* [Text section]
:::

According to the documents made available to Asia Sentinel, some of the misdeeds appear to have taken place with the knowledge of top French government officials including then-foreign Minister Alain Juppe and with the consent of former – and current — Malaysian Prime Minister Mahathir Mohamad.
Top Thales officials been named in news stories in Paris as having suborned bribes in the matter. Najib was also named as the recipient.   However, given the involvement of such individuals as Juppe and others, it seems unlikely that the matter will be carried further in France despite a statement last July by French Ambassador to Malaysia Frédéric Laplanche that “Cooperation between France and Malaysia (on the investigation) is very good.”

:::

* [What the task asks]
Carry the text on the alleged Thales bribery case forward, starting after its last sentence. The data that comes after this text has no connection to it.

:::

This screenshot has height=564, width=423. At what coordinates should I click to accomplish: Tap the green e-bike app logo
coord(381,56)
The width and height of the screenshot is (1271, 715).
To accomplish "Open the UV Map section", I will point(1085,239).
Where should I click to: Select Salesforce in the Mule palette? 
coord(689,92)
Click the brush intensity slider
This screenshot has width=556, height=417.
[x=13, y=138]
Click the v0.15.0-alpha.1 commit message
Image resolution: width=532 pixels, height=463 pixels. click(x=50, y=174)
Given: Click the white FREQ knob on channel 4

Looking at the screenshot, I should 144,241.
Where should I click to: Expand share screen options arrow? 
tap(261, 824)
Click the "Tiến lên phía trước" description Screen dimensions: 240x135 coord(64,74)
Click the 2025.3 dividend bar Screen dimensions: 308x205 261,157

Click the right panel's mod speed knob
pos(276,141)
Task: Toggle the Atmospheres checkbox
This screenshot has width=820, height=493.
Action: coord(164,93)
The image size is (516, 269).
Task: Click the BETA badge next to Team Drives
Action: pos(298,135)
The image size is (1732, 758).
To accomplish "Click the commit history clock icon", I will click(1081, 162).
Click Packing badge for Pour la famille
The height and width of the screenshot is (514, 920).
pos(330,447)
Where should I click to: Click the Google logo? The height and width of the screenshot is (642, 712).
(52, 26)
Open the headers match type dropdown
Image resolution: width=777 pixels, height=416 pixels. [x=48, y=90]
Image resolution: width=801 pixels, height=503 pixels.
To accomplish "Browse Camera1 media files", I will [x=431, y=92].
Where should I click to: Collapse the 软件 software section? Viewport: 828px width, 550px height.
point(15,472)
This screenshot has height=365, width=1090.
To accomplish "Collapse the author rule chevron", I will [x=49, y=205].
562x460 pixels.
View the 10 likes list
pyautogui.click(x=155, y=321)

:::

* [Reply to the task]
As Asia Sentinel reported in 2012, the payment appears to have been in violation of the OECD Convention on Bribery, which France ratified on June 30, 2000. On Sep. 29, 2000, DCNI, a DCN subsidiary, “took corrective actions” after France joined the bribery convention. Contracts concluded after that date were to be routed to companies held by Jean-Marie Boivin, DCN’s former finance chief, headquartered in Luxembourg and Malta respectively.
Among the documents is one that shows Boivin paid to send Razak Baginda on a jaunt to Macau with his then-girlfriend, Altantuya Shaariibuu, a jet-setting Mongolian national who was later murdered by two of Najib’s bodyguards in gruesome fashion in October of 2006 and whose body was blown up with C4 explosives, possibly to destroy the fetus of the child she said she was carrying when she was killed.
In a handwritten note found in her hotel room after she had been murdered, Altantuya said she was blackmailing Razak Baginda for US$50,000, although she didn’t say why. However, according to the documents, she had considerable knowledge of the purchase of the submarines from her relationship with the defense analyst. And, although Najib has repeatedly denied it and sworn on the Quran that he had never met her, there is evidence that he had not only met her but had an affair with her before Razak Baginda.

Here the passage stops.